- **FRAGMENTO FACILITADO**
********
P. Carlos Cardó, SJ
En aquel tiempo, Jesús dijo a los sumos sacerdotes y a los ancianos del pueblo: "¿Qué opinan de esto? Un hombre que tenía dos hijos fue a ver al primero y le ordenó: ‘Hijo, ve a trabajar hoy en la viña’. Él le contestó: ‘Ya voy, señor’, pero no fue. El padre se dirigió al segundo y le dijo lo mismo. Éste le respondió: ‘No quiero ir’, pero se arrepintió y fue. ¿Cuál de los dos hizo la voluntad del padre?". Ellos le respondieron: "El segundo". Entonces Jesús les dijo: "Yo les aseguro que los publicanos y las prostitutas se les han adelantado en el camino del Reino de Dios. Porque vino a ustedes Juan, predicó el camino de la justicia y no le creyeron; en cambio, los publicanos y las prostitutas sí le creyeron; ustedes, ni siquiera después de haber visto, se han arrepentido ni han creído en él".
********
- **QUÉ SE PIDE**
1. Según el fragmento, ¿qué contestó el primer hijo cuando el padre le ordenó ir a trabajar a la viña?
2. Indica si cada afirmación coincide con el fragmento y cita las palabras que lo deciden:
(a) El segundo hijo le dijo al padre que no quería ir.
(b) Los sumos sacerdotes y los ancianos respondieron que el primer hijo hizo la voluntad del padre.
(c) Los publicanos y las prostitutas creyeron a Juan.

- **CONTENIDO DEL CONJUNTO**
********
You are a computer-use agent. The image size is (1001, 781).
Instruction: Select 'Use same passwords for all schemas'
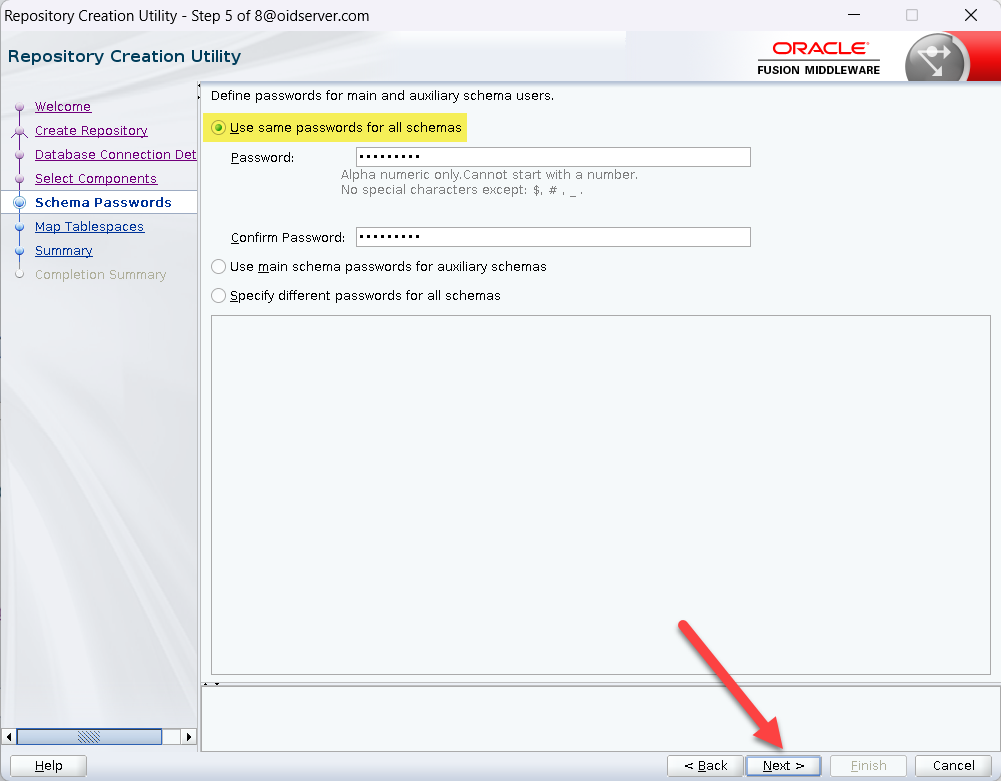coord(219,128)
********
- **RESULTADOS DEL EJERCICIO**
1. Contestó "Ya voy, señor", pero no fue.

2.
(a) Sí: "No quiero ir".
(b) No: "Ellos le respondieron: "El segundo"".
(c) Sí: "los publicanos y las prostitutas sí le creyeron".